EXERCISE MATERIALS:
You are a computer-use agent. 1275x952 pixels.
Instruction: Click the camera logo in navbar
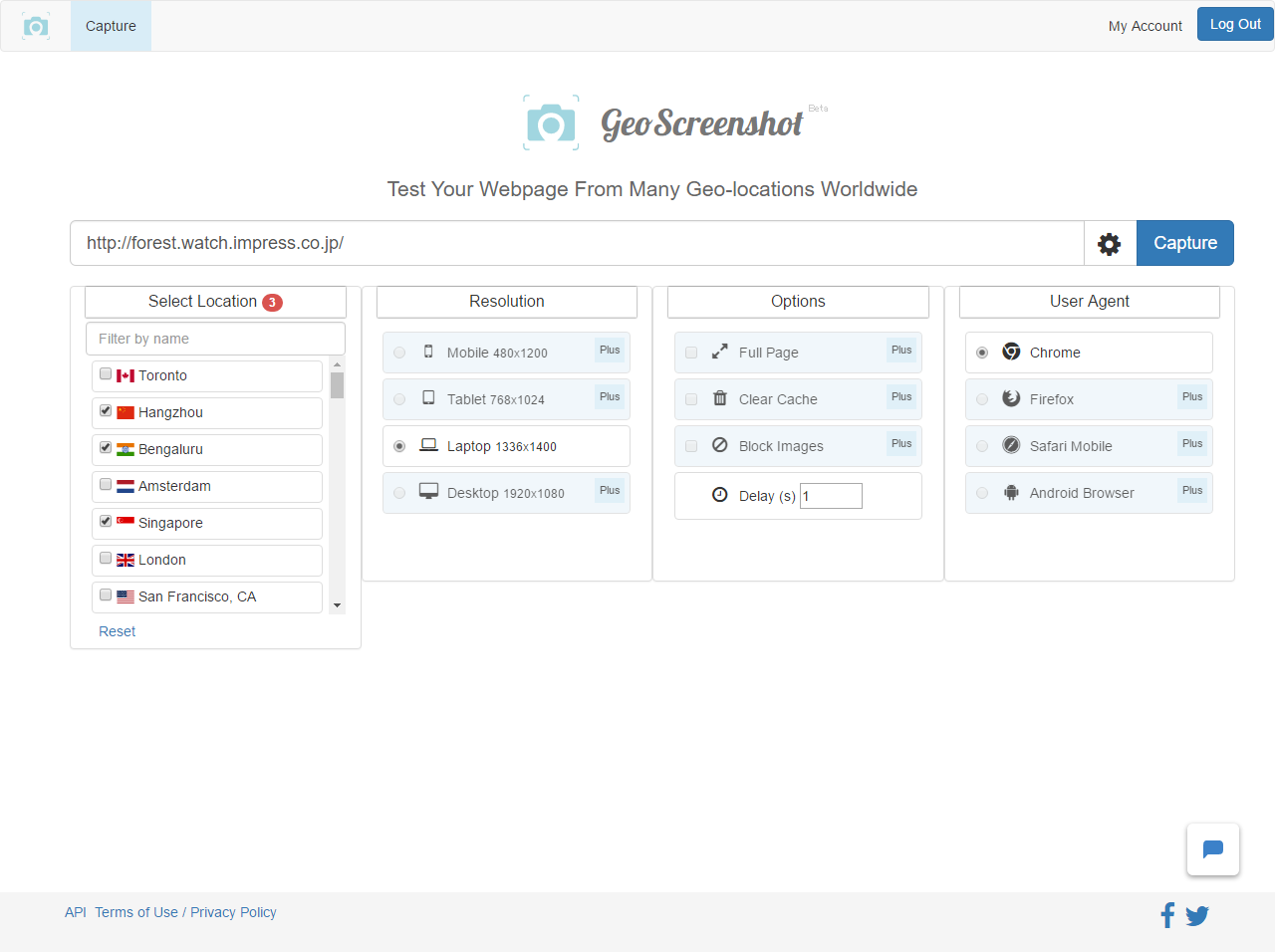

---

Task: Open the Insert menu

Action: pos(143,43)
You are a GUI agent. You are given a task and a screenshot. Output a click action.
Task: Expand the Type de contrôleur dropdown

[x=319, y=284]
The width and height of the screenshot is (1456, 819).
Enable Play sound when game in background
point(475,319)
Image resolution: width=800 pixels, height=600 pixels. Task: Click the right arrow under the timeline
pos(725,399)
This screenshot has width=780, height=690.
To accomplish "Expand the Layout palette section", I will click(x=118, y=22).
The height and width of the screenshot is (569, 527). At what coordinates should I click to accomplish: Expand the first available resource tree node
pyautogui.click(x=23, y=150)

---

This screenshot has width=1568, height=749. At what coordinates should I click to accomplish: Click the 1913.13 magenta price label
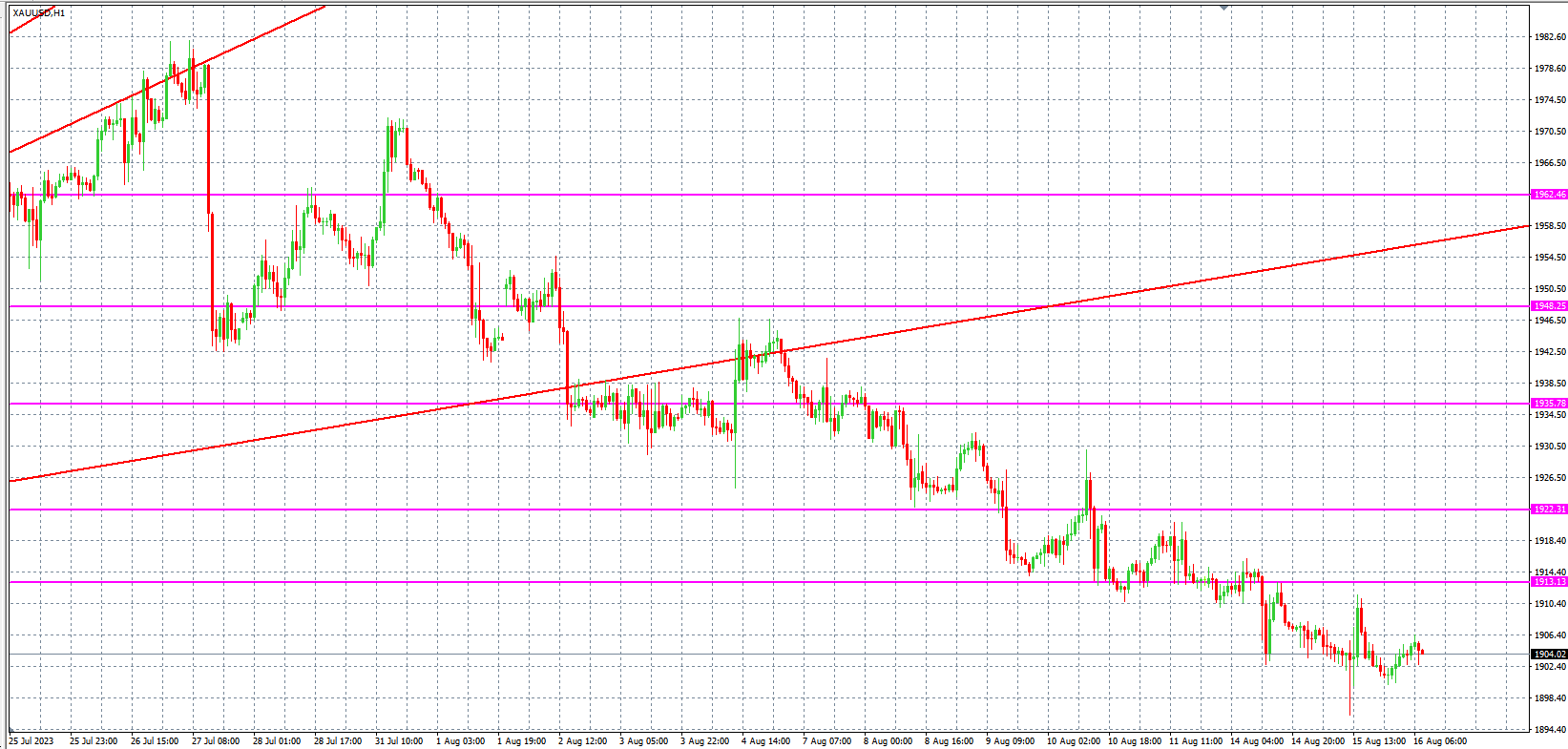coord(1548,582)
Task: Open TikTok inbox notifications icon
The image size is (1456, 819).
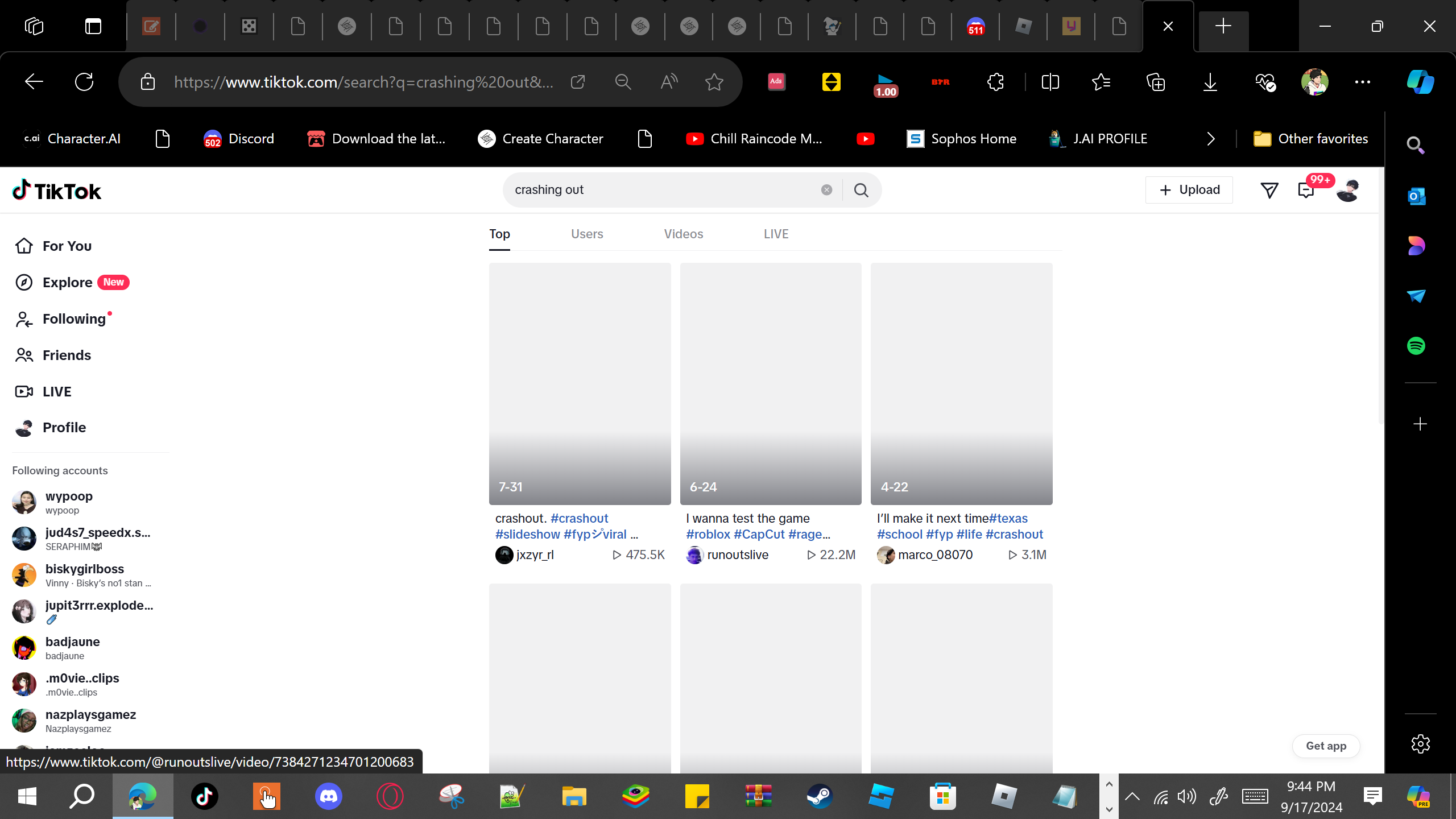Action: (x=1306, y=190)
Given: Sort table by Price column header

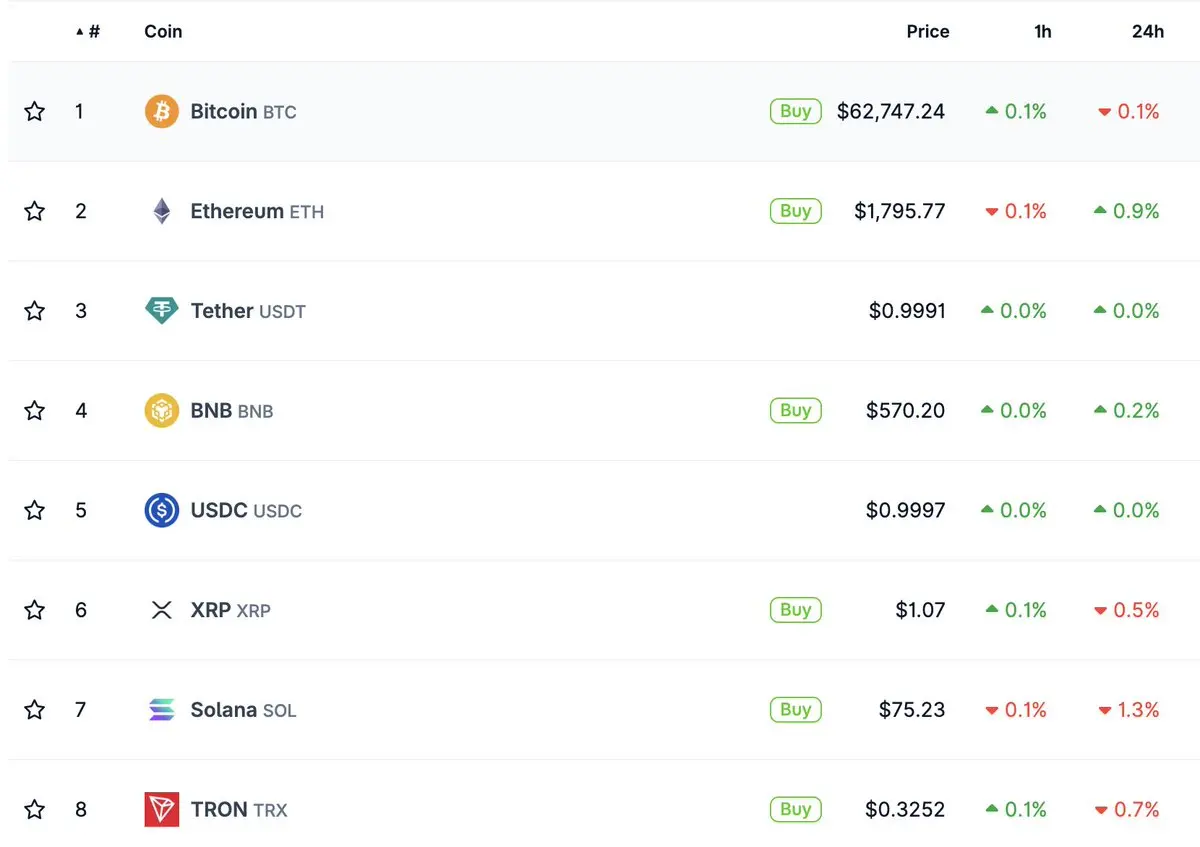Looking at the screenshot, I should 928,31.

EXERCISE:
Please rewrite everything from the line containing "You are a GUI" down to the line containing "pyautogui.click(x=23, y=150)", swapping "dropdown" for "menu" and keeping all else in those items unchanged.

REPLY:
You are a GUI agent. You are given a task and a screenshot. Output a click action.
Task: Expand the Type de contrôleur menu

[x=319, y=284]
The width and height of the screenshot is (1456, 819).
Enable Play sound when game in background
point(475,319)
Image resolution: width=800 pixels, height=600 pixels. Task: Click the right arrow under the timeline
pos(725,399)
This screenshot has width=780, height=690.
To accomplish "Expand the Layout palette section", I will click(x=118, y=22).
The height and width of the screenshot is (569, 527). At what coordinates should I click to accomplish: Expand the first available resource tree node
pyautogui.click(x=23, y=150)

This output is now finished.